Em meio a esse cenário espacial, o sábio Hari Seldon (uma espécie de alter ego de Asimov) cria a psico-história, uma ciência capaz de prever o futuro com precisão unindo elementos de psicologia, matemática e ciências sociais.
Com isso, ele dá origem ao Plano Seldon, uma tentativa de impedir que a humanidade entre em uma era de barbárie sob os escombros civilizatórios do Império. A saga consiste em histórias episódicas que se passam com séculos de distância, envolvendo personagens diferentes a cada época – o mais perto que há de um protagonista, Hari Seldon, está morto há muito tempo logo nas primeiras narrativas. Com a saga da Fundação, que será adaptada em uma série da Apple TV, Asimov voltou o olhar para os dramas da expansão espacial.
O conto O Cair da Noite (1941), filmado em 1988 e em 2000, trata de um planeta que orbita seis sóis e, portanto, está sempre iluminado. Quando um raríssimo eclipse múltiplo mergulha esse mundo na primeira noite em mil anos, a população só tem a razão científica para salvá-la da superstição. Esse embate entre civilização e barbárie – sempre resolvido pela ciência, é claro – é talvez o principal tema da obra do escritor.

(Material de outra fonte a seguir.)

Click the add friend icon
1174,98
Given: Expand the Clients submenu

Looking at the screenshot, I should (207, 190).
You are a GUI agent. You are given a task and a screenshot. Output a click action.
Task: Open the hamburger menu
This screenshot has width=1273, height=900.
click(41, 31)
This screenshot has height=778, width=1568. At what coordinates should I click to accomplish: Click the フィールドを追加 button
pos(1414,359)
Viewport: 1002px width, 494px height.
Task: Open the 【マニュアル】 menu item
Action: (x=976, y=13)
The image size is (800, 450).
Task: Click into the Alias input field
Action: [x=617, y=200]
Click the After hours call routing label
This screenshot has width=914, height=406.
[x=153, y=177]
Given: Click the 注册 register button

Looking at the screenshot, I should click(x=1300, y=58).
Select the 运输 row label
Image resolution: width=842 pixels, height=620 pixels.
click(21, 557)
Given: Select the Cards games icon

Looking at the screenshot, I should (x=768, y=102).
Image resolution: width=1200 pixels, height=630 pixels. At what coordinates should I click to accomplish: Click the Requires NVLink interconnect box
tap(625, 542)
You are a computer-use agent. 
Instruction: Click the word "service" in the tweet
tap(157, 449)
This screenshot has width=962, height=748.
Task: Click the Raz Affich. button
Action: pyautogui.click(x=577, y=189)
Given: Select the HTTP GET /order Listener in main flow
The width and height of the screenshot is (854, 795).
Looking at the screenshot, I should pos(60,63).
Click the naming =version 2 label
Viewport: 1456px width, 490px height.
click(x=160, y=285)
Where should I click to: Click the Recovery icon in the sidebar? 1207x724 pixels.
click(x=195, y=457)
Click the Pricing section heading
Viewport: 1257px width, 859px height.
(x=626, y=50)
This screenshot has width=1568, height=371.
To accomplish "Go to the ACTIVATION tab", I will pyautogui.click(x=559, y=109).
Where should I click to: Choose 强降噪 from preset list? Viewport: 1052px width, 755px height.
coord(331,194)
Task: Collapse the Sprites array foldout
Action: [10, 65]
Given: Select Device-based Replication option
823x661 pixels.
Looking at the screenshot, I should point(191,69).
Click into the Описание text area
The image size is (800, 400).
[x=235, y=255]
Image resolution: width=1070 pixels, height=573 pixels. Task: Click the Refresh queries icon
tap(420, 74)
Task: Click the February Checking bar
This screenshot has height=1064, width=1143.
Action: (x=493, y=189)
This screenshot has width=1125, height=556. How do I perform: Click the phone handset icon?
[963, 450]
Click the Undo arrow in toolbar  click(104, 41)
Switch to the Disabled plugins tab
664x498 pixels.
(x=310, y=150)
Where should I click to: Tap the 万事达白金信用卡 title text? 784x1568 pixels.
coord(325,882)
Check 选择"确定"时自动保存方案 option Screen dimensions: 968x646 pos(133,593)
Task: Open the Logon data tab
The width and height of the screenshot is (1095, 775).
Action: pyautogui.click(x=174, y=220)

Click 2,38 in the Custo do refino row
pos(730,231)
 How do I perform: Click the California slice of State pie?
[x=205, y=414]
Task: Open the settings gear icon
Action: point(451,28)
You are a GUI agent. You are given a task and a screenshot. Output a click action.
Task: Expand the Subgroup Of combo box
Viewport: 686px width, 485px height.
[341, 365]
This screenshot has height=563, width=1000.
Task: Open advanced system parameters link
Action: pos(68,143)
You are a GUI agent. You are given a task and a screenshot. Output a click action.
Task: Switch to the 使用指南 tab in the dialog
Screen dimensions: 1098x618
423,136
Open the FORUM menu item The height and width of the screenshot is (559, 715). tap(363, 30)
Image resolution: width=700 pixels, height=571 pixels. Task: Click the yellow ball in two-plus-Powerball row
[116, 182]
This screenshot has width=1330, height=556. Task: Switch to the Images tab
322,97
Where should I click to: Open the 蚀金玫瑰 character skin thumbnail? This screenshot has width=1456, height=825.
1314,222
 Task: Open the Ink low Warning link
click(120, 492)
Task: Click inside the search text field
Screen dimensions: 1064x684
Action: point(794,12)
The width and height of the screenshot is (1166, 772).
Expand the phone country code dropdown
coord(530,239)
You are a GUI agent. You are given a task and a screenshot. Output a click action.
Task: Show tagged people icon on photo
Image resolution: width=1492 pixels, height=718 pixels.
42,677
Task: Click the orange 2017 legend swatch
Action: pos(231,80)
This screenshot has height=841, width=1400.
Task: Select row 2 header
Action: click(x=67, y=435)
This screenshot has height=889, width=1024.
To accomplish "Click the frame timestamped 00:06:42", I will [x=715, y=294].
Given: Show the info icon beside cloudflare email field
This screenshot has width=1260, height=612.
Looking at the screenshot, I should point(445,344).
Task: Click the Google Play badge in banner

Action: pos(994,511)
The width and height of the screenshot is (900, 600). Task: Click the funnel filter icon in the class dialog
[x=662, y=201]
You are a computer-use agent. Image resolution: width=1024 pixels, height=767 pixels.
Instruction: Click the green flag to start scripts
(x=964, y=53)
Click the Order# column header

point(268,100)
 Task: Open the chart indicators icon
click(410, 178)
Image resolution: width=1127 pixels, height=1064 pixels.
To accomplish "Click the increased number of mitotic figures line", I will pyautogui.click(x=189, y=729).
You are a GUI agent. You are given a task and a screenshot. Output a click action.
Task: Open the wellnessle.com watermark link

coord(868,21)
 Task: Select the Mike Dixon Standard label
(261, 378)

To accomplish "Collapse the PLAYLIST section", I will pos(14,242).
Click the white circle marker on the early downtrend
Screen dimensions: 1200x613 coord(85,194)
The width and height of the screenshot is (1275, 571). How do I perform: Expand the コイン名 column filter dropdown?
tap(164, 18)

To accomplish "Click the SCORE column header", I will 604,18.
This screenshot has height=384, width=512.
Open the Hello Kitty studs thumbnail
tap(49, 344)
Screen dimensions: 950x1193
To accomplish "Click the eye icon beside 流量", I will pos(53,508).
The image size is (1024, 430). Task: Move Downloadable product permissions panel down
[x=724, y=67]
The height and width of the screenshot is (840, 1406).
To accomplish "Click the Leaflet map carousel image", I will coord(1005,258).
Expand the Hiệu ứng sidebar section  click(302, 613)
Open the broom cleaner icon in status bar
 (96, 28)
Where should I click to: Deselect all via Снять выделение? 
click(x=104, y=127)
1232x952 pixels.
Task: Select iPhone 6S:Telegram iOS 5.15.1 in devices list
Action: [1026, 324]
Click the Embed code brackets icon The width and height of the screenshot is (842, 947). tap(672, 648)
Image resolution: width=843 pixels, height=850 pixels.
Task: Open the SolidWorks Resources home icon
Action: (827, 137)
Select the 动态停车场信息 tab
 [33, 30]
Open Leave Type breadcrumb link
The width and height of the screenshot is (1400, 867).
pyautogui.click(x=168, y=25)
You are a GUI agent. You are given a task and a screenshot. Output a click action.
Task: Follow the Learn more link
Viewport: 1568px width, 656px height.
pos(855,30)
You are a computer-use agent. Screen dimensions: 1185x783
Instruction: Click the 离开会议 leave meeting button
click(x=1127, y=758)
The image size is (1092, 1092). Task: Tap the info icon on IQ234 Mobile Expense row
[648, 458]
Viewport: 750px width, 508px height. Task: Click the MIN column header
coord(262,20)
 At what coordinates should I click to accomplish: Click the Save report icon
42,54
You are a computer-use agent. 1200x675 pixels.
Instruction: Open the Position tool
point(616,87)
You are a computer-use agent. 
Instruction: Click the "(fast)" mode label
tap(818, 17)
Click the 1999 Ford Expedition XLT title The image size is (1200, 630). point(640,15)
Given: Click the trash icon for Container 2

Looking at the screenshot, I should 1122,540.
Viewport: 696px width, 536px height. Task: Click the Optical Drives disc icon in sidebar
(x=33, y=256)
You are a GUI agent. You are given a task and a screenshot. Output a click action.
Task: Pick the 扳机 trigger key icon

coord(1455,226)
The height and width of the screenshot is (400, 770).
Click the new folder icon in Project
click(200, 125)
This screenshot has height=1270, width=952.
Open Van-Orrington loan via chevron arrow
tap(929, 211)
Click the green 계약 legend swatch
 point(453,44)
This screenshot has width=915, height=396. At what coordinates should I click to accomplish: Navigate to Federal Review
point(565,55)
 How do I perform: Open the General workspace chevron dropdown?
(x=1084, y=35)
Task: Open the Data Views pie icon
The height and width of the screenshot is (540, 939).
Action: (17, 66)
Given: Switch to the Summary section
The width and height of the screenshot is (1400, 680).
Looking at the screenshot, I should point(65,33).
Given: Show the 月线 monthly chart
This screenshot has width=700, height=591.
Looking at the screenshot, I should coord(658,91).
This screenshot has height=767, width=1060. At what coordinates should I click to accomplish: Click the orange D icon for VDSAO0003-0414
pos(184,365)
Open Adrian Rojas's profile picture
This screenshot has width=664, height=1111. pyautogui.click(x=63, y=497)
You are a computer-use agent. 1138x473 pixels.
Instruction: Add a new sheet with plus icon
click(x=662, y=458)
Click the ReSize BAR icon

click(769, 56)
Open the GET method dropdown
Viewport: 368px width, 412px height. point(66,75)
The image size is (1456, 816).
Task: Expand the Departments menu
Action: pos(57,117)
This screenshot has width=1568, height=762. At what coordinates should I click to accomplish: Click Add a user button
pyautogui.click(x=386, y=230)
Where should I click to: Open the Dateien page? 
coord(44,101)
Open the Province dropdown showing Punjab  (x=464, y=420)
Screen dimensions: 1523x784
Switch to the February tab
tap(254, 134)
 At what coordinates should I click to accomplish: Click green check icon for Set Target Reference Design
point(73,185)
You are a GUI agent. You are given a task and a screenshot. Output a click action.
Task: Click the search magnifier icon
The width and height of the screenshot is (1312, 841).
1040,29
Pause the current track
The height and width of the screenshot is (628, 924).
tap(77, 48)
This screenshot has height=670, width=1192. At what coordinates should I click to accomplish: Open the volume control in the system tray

Seja falando sobre a irracionalidade da tecnofobia, seja narrando aventuras espaciais, Asimov sempre se preocupou com o obscurantismo, tratando-o como principal ameaça à humanidade. Talvez por isso, em uma entrevista célebre de 1988 sobre a internet, que ainda engatinhava, ele tenha deixado de lado as visões apocalípticas e optado pelo otimismo ao exaltar a democratização da educação que os computadores poderiam trazer. Seria interessante ouvir o que Asimov diria do anti-intelectualismo que se propagou pelo mundo graças à internet neste século 21.